Page 33 of Burn Patterns


Font Size:

My fingers shook as I dialed Marcus's number. He answered on the first ring, his voice rough with the same exhaustion that clawed at my edges.

"James?"

"I found him." The words tumbled out before I could soften them. "I know who's watching you."

A pause. Then, "Tell me."

"Elliot Raines. He was a fire academy candidate in 2012. Top of his class in fire behavior analysis until—" I swallowed hard. "Until he trapped three probationary firefighters in a training fire. Said he wanted them to understand what fire could do to them. What it could make them become."

"Walsh's old case." I heard the catch in Marcus's breath. "I remember him talking about it. A trainee who—"

"Who disappeared before they could press charges. But he didn't stop, Marcus. He found others who shared his beliefs about fire as transformation—a group called The Pyreborn Covenant."

"The chemical residues at the factory." I heard Marcus piecing everything together. "The artistic elements. He's not only studying me, is he?"

"No." My throat tightened. "He's trying to reshape you. Every fire, every message—steps in what he sees as your transformation. The way you push yourself in training, how you fight through pain... He sees it as preparation."

"For what?"

"His masterpiece. He's going to try to make you transcend through fire, like some sort of phoenix. Like he tried with thosetrainees. Like he's probably done to others we haven't found yet."

Silence stretched between us. When Marcus spoke again, his voice was edgy. "You're not telling me everything."

"The Olympia fire in 2017. Two victims. One was possibly a retired fire chief. But Marcus—their bodies weren't only burned. He positioned them."I swallowed hard.

"Firefighters found them kneeling, hands clasped together, almost like a prayer—or an offering. The heat had calcified their remains into statues of charred bone, backs unnaturally arched as if frozen in the moment of surrender. Marcus, it was like a dress rehearsal for what he's planning now."

"James. Come over."

"It's late, I should—"

"Please."

That single word shattered what remained of my professional distance. "Give me twenty minutes."

I gathered the most crucial files, knowing that removing them would violate a dozen regulations. But regulations didn't matter anymore—not when I finally understood what we were facing.

Not when I knew how much I stood to lose.

Not when taking them could save a life.

As I shut the last archive box, something caught my eye. A single sheet of paper,crisp and clean, rested on the table beside my notes. I hadn't pulled it from the files and knew it hadn't been there before.

The ink was fresh.

"Transformation is inevitable."

***

The drive to Marcus's apartment passed in a blur of streetlights and half-formed theories. Every shadow on the road could have been someone watching, documenting, and planning. My messenger bag sat heavy in the passenger seat, stuffed with records I'd probably lose my job over for removing them from the archives.
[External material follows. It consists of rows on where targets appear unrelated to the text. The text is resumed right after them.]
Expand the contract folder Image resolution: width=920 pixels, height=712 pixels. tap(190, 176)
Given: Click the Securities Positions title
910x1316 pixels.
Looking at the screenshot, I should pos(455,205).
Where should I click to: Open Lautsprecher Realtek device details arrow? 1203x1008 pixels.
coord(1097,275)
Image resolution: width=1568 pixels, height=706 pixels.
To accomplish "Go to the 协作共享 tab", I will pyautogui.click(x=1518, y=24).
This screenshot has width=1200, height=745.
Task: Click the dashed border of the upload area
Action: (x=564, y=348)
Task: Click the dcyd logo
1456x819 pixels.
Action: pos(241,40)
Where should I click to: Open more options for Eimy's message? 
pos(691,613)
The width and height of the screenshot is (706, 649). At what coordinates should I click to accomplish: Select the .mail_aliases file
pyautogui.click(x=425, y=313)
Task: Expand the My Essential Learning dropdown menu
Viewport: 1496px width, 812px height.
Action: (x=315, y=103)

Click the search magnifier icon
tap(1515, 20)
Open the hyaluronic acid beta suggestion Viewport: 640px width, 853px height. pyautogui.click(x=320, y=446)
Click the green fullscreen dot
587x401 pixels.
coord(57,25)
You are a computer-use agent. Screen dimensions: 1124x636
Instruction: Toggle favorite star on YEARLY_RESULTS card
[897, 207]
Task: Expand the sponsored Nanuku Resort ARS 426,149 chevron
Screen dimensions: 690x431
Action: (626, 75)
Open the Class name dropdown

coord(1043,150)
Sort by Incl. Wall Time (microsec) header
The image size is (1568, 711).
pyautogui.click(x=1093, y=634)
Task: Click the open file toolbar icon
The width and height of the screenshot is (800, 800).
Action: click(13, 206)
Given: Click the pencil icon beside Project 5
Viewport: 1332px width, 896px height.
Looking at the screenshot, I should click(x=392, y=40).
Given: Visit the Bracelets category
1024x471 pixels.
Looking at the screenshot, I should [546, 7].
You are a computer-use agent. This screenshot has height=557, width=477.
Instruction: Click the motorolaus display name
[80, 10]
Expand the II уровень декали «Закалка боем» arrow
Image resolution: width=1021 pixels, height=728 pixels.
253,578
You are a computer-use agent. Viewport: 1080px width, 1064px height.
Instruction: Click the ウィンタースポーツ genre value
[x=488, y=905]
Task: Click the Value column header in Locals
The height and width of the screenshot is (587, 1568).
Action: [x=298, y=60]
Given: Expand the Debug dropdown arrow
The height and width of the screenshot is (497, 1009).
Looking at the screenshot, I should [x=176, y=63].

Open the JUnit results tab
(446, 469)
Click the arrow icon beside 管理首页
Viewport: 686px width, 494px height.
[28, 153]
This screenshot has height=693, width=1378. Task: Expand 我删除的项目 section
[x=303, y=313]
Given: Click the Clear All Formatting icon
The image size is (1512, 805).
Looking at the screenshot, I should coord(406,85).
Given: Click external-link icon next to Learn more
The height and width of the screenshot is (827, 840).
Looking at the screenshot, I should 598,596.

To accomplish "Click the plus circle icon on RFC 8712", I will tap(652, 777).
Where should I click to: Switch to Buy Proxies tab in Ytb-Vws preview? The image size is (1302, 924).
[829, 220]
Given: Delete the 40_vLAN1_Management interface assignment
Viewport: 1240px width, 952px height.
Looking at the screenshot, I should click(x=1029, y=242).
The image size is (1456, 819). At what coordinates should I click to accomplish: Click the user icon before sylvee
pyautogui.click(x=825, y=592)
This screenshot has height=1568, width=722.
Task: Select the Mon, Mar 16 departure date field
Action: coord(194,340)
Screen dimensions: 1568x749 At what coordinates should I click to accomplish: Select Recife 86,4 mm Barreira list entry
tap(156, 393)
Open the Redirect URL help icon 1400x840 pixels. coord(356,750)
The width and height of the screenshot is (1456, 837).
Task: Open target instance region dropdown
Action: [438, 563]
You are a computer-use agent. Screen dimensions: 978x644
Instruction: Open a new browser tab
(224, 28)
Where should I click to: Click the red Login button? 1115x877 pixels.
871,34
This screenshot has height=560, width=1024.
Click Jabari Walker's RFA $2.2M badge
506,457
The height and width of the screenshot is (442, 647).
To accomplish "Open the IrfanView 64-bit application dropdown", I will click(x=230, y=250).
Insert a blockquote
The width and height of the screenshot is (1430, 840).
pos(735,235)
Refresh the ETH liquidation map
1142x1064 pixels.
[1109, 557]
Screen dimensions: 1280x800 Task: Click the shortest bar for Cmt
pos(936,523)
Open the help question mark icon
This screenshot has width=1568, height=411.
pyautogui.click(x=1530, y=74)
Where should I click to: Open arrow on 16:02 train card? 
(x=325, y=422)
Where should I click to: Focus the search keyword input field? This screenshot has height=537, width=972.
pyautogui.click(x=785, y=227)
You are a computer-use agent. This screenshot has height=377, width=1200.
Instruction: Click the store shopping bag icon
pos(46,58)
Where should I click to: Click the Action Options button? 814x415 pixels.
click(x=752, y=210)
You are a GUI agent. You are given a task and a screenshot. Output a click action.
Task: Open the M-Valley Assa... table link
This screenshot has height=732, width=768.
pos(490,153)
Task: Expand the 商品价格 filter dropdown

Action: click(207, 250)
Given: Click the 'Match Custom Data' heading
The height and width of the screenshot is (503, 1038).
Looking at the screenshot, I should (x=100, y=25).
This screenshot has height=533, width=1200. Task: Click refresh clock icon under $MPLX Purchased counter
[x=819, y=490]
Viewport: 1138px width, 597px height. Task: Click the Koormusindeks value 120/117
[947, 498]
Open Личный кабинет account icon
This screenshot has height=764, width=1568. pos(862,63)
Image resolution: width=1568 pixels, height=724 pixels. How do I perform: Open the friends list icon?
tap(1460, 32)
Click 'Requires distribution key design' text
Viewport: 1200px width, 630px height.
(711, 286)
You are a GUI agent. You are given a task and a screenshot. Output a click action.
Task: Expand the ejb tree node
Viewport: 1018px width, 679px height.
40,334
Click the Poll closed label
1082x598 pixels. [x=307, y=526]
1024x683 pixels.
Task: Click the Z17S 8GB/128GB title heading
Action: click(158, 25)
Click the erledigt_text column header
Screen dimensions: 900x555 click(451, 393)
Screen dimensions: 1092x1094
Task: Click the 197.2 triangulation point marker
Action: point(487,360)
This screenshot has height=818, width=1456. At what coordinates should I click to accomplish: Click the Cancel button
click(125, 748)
Rain started falling as I parked, fat drops.

Marcus's door opened before I could knock. He stood there in worn academy sweats. The apartment behind him smelled of coffee and his muscle rub.

"Show me everything," he said, stepping back to let me in.

I spread the files across his kitchen table, the same surface where we'd crossed professional lines just days ago. The irony wasn't lost on me. Neither was how his shoulder brushed mine as he leaned in to study Raines's academy photo.